It’s a solid win for a Bruins team that might be turning the corner. After losing four of five games, the B’s bounced back Thursday to wallop the scuffling Florida Panthers. But it was just as important to build off that win, especially against a Toronto team that entered the night tied for the Atlantic Division lead.

Once a liability, the Bruins’ power play has certainly become a strength. With two goals Saturday night, the Bruins now have nine power-play tallies on the young season with that unit clicking at a 19.1 percent success rate. That’s good enough for 14th in the league. While the middle of the pack may not seem very impressive on the surface, it’s not to be understated given the fact that the Boston power play that finished 26th in the league last year. If the Bruins can get something — anything — out of the man-advantage, it makes them even more dangerous given their defensive prowess.

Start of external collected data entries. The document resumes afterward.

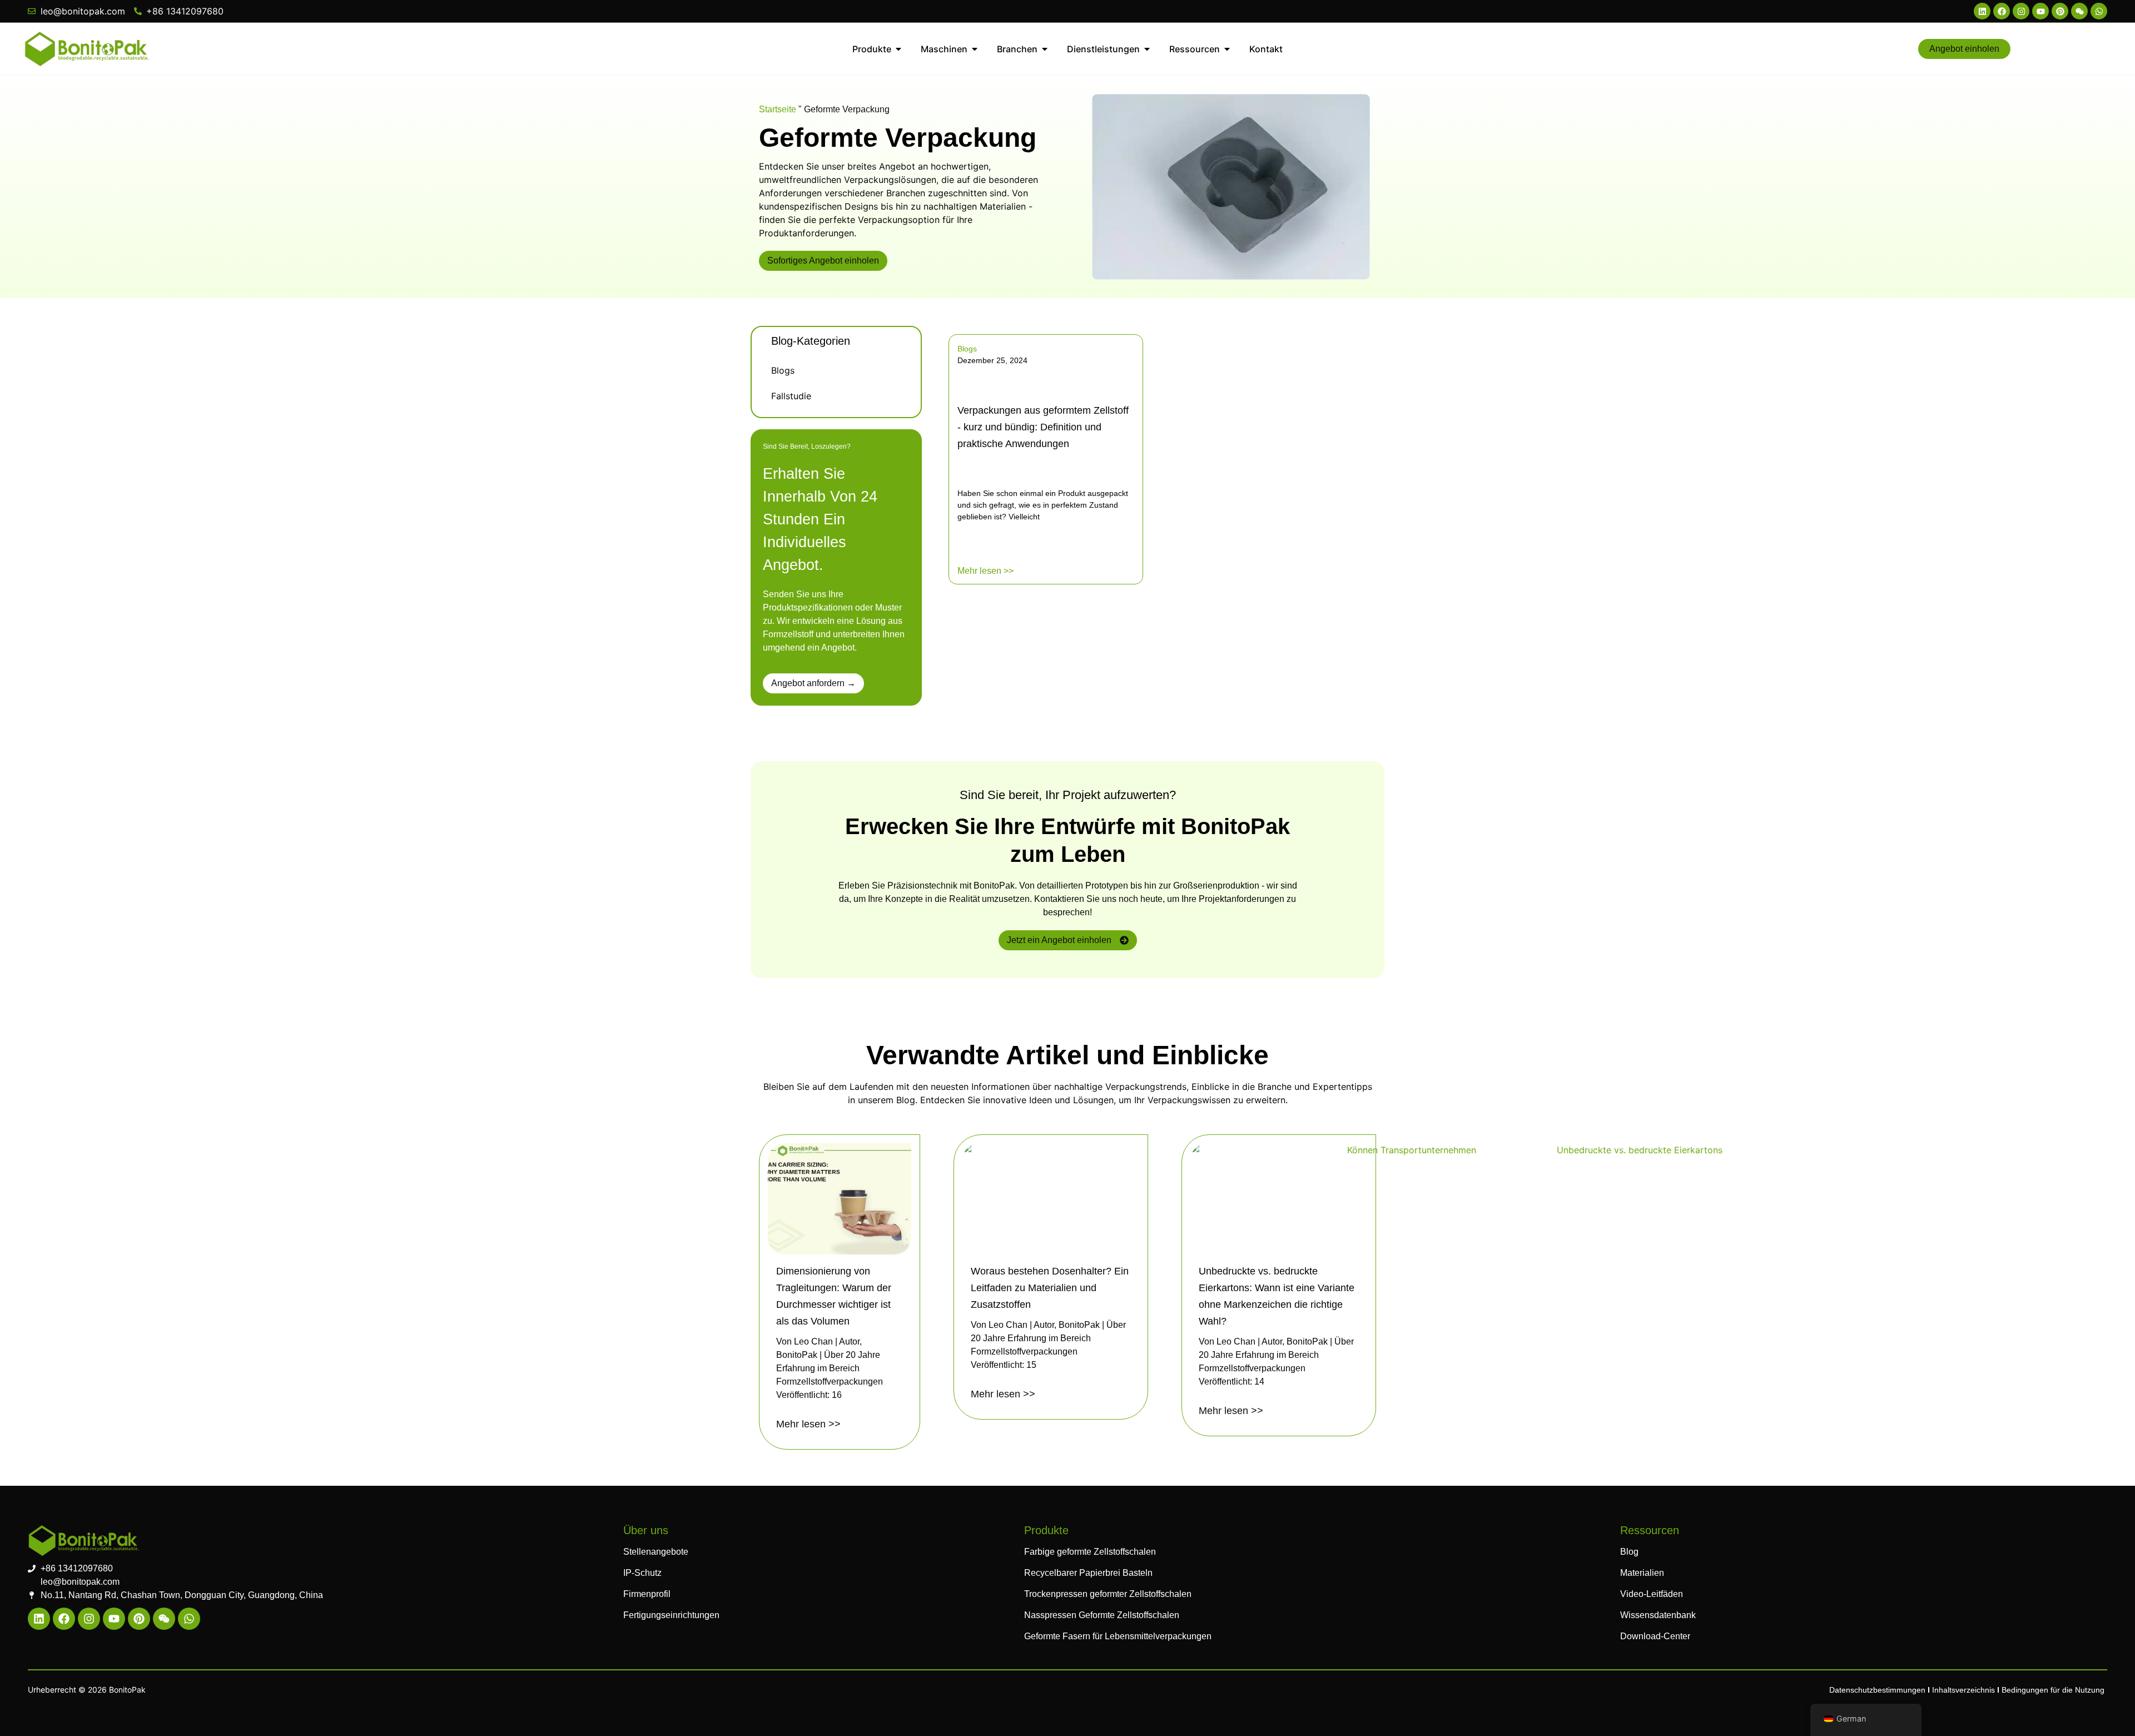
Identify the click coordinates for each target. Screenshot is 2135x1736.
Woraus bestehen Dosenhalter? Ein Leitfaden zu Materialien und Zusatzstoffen (1050, 1288)
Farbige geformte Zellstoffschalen (1090, 1551)
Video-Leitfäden (1651, 1594)
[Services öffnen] (1147, 49)
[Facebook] (2001, 11)
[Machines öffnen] (974, 49)
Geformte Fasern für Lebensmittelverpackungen (1118, 1636)
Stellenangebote (655, 1551)
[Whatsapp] (2099, 11)
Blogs (783, 370)
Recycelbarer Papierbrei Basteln (1088, 1573)
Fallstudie (791, 395)
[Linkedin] (1982, 11)
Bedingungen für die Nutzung (2053, 1689)
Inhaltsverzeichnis (1963, 1689)
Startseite (777, 109)
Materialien (1642, 1573)
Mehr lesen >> (985, 571)
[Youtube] (2040, 11)
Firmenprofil (647, 1594)
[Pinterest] (2060, 11)
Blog (1629, 1551)
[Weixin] (2079, 11)
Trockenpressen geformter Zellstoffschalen (1107, 1594)
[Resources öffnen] (1227, 49)
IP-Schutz (642, 1573)
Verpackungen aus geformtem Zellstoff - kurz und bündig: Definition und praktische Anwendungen (1043, 427)
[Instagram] (2021, 11)
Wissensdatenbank (1658, 1615)
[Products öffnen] (898, 49)
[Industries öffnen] (1044, 49)
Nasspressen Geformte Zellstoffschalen (1101, 1615)
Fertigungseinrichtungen (671, 1615)
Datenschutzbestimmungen (1877, 1689)
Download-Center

Much of that can be attributed to not only new pieces but better utilization of those already in the fold. Zdeno Chara scored his third power-play goal of the season, as his seemingly permanent move to in front on the power play has jump-started the first unit. The emergence of Torey Krug and Dougie Hamilton on the first and second units respectively has helped, and the addition of Jarome Iginla gives the first unit some added firepower.

“It’s something that we’ve worked on for a few years now and now it seems to be clicking,” center Patrice Bergeron said. “Obviously that helps the team a lot. That’s something that we’ve talked a lot about and that we needed to be better at. So far it’s been good. We’ve got to keep building on that and PK is the same thing. We’ve got to keep playing well there and the special teams is always a key to get some points.”

The PK was not to be outdone Saturday night, either. Facing the fifth-ranked power play in the league, the Bruins were once again suffocating while down a man. Their perfect 3-for-3 performance is just the latest success for a unit that is rounding into form. Boston has now killed 18 straight penalties, which has them all the way up to 12th in the league after sitting at 21st when the week began.

The penalty kill came up especially big in the third period. The Bruins were forced to kill two penalties in the final period, including one in the final minutes when Carl Soderberg was called for holding the stick at 15:24. That kill was an especially physical one that featured big hits from both Dennis Seidenberg and Zdeno Chara.

“Once you get along the boards, there’s a battle going on there,” Julien said of the extra-physical kill. “If you’re in a battle with a guy and you knock him down, you can certainly get the puck. The one thing you don’t wanna do is get yourself out of position. I think our guys were in a battle there where they wanted to get the puck and by knocking guys down, they were able to do that.”

When the Bruins finally put the game away with 21.7 seconds left, it wasn’t technically a shorthanded goal, but it did come with Boston a man down after James Reimer was pulled for the extra attacker. Bergeron, whose two-goal performance Saturday was a little less dramatic than his two-goal performance the last time these two teams met, finished it off with the empty-netter.

It was a fitting end to a solid win for the Bruins, who will now try to catapult themselves forward like did the last time they beat the Maple Leafs.